#### REQUIRED TASK
Rewrite the part of the rows that opens with the line containing "Given: Click Open Folder for Home Directory" and closes with the line containing "pyautogui.click(x=352, y=114)", swapping "GUI agent" for "screen agent" and leaving everything else unchanged. Return only those lines.

#### DATA SUPPLIED
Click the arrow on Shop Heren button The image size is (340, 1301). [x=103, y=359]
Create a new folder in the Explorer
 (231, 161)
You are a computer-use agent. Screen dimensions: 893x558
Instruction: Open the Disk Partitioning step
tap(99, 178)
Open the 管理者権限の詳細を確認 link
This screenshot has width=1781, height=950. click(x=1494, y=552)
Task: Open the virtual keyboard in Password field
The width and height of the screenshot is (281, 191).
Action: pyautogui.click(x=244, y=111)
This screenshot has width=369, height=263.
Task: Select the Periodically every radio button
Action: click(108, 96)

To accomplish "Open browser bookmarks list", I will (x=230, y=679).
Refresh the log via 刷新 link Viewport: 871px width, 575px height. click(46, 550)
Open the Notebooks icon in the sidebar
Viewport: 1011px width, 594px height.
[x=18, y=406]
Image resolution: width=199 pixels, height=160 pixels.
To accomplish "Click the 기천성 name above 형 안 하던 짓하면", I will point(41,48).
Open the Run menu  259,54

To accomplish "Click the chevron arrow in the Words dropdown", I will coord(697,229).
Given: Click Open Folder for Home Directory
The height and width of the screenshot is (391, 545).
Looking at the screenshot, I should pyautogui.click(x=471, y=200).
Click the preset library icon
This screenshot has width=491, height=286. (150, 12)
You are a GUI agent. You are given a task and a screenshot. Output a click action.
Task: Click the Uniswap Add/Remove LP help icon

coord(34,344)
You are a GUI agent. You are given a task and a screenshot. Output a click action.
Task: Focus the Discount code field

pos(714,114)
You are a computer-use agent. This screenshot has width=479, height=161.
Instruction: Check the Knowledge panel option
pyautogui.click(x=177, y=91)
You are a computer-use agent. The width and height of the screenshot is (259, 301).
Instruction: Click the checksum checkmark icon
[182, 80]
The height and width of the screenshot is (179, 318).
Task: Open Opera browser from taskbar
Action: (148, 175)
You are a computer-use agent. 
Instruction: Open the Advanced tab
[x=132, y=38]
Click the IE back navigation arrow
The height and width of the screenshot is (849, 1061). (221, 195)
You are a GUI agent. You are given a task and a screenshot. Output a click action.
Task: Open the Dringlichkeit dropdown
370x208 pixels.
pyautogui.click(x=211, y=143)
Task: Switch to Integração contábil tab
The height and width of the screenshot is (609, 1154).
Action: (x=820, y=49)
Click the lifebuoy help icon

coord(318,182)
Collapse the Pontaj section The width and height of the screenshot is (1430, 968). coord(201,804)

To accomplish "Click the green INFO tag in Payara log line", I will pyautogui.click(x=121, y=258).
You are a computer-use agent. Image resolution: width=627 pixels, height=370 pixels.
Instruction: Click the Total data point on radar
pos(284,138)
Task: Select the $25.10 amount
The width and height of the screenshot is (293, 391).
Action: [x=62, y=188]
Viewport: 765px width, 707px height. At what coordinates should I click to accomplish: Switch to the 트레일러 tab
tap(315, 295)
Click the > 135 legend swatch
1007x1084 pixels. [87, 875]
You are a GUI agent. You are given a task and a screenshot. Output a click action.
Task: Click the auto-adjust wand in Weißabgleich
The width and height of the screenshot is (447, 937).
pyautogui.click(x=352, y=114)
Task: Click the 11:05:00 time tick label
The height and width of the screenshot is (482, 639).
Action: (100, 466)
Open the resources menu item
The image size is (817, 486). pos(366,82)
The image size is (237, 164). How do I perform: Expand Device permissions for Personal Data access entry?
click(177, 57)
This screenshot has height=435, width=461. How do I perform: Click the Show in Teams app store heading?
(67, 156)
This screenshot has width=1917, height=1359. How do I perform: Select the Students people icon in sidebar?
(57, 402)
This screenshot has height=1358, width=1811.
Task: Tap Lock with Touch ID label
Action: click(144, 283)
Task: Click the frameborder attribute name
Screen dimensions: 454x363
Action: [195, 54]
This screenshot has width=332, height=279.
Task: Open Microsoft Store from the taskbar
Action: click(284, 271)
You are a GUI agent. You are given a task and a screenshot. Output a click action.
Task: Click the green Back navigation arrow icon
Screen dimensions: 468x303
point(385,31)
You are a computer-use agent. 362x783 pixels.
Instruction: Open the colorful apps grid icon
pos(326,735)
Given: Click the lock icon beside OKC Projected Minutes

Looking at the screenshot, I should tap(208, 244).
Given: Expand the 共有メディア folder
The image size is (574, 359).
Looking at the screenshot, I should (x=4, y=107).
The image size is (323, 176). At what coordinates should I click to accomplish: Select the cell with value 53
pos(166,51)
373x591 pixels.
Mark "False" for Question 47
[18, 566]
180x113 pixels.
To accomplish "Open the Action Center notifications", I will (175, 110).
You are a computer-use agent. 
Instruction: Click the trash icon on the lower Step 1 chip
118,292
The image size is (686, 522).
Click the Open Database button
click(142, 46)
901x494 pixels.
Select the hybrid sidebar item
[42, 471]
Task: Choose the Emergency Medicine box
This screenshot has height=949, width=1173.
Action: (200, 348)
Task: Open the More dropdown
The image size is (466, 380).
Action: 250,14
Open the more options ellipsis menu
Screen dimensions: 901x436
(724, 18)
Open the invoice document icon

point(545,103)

#### WRITTEN RESPONSE
Given: Click Open Folder for Home Directory
The height and width of the screenshot is (391, 545).
Looking at the screenshot, I should pyautogui.click(x=471, y=200).
Click the preset library icon
This screenshot has width=491, height=286. (150, 12)
You are a screen agent. You are given a task and a screenshot. Output a click action.
Task: Click the Uniswap Add/Remove LP help icon

coord(34,344)
You are a screen agent. You are given a task and a screenshot. Output a click action.
Task: Focus the Discount code field

pos(714,114)
You are a computer-use agent. This screenshot has width=479, height=161.
Instruction: Check the Knowledge panel option
pyautogui.click(x=177, y=91)
You are a computer-use agent. The width and height of the screenshot is (259, 301).
Instruction: Click the checksum checkmark icon
[182, 80]
The height and width of the screenshot is (179, 318).
Task: Open Opera browser from taskbar
Action: (148, 175)
You are a computer-use agent. 
Instruction: Open the Advanced tab
[x=132, y=38]
Click the IE back navigation arrow
The height and width of the screenshot is (849, 1061). (221, 195)
You are a screen agent. You are given a task and a screenshot. Output a click action.
Task: Open the Dringlichkeit dropdown
370x208 pixels.
pyautogui.click(x=211, y=143)
Task: Switch to Integração contábil tab
The height and width of the screenshot is (609, 1154).
Action: (x=820, y=49)
Click the lifebuoy help icon

coord(318,182)
Collapse the Pontaj section The width and height of the screenshot is (1430, 968). coord(201,804)

To accomplish "Click the green INFO tag in Payara log line", I will pyautogui.click(x=121, y=258).
You are a computer-use agent. Image resolution: width=627 pixels, height=370 pixels.
Instruction: Click the Total data point on radar
pos(284,138)
Task: Select the $25.10 amount
The width and height of the screenshot is (293, 391).
Action: [x=62, y=188]
Viewport: 765px width, 707px height. At what coordinates should I click to accomplish: Switch to the 트레일러 tab
tap(315, 295)
Click the > 135 legend swatch
1007x1084 pixels. [87, 875]
You are a screen agent. You are given a task and a screenshot. Output a click action.
Task: Click the auto-adjust wand in Weißabgleich
The width and height of the screenshot is (447, 937).
pyautogui.click(x=352, y=114)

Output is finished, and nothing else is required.